1) L'industrie touristique repose sur l'abrutissement de l'être humain. C'est un fait. Mais un fait qui perdure “en connaissance de cause”. Tout touriste a été une fois ou l'autre sensibilisé aux répercussions négatives de sa démarche : augmentation des inégalités, destruction de la biodiversité et du patrimoine culturel, fragilisation du tissu social, abandon de certaines activités traditionnelles, renchérissement du foncier, hausse des prix, exode rural, prostitution... Abrutissement donc, mais “en toute connaissance de cause”. 
2) Le tourisme fait se rencontrer dans un même espace-temps les rêves frustrés du sud et les solitudes béantes du nord.

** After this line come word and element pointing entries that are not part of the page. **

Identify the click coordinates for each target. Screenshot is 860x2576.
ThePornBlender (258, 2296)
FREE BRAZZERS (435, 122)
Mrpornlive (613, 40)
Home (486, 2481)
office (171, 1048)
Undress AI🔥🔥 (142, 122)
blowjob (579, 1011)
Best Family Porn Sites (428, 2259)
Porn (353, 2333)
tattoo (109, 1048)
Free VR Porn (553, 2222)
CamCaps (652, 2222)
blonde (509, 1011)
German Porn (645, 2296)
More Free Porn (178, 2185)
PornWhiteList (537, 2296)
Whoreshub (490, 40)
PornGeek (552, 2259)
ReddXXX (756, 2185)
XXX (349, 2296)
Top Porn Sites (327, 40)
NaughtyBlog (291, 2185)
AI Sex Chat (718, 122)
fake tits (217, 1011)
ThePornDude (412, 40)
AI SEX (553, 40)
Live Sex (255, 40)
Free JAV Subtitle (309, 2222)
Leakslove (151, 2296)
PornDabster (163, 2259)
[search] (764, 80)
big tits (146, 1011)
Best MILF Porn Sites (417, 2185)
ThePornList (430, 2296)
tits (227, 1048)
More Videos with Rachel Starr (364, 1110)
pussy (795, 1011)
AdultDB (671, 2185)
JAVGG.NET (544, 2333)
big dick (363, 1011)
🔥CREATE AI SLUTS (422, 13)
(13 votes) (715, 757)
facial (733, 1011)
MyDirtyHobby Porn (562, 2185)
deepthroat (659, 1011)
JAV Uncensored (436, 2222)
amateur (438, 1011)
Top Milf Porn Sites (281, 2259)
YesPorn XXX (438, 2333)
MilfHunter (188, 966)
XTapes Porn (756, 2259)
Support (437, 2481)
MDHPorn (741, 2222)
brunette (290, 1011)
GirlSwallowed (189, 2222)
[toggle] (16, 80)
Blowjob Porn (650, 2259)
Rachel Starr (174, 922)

Le sud découvre les travers du nord, ces pays rêvés, et le nord comprend sa chance.
3) Placé dans une position d'étranger, le touriste se positionne dans l’espace et dans le temps. Il se créé des “marqueurs spatiaux” qui bornent le territoire, l’animent, le structurent, donnent sens au paysage et par là expriment et confortent l’identité des peuples ou des ethnies. En outre, voyager n’est pas seulement se promener dans l’espace, c’est aussi remonter le temps.
4) Un touriste est amené à franchir le “seuil de pauvreté”. Les destinations de rêve sont peuplées de désespoirs sans horizon. Un pas possible vers la prise de conscience.
5) Le tourisme permet de retrouver le sens du jeu et de la fête, de s'immiscer dans l'espace-temps de l'autre (celui ou ceux avec qui on fait du tourisme). Et qu'importe si les pays ne sont que décors ; en se mettant “en vacances”, on prend du temps pour soi et renforce le tissu social.
6) Si un touriste cherche souvent à reproduire son quotidien dans les pays étrangers, si les aéroports et les “villages de vacances” s'uniformisent, si la Méditerranée s'occidentalise, se banalise et s'acculture, cela renforce l’illusion d’une continuité géographique et culturelle. Ne serait-ce pas une suite logique des autres “conquêtes” (grecque, romaine, musulmane, etc). Le tourisme n'est peut être qu'une autre forme de “violence nécessaire” pour accéder au pallier suivant, contınuer le progrès (est-ce cela l'Union méditerranéenne?). En outre, si le pourtour de la mer s'uniformise, l’autre ne sera plus un étranger, mais un semblable : cela mettrait incontestablement un terme à l’exotisme et porterait un coup fatal à l’industrie des voyagistes...
7) Des gens “vivent du tourisme”. Des deux côtés de l'activité touristique...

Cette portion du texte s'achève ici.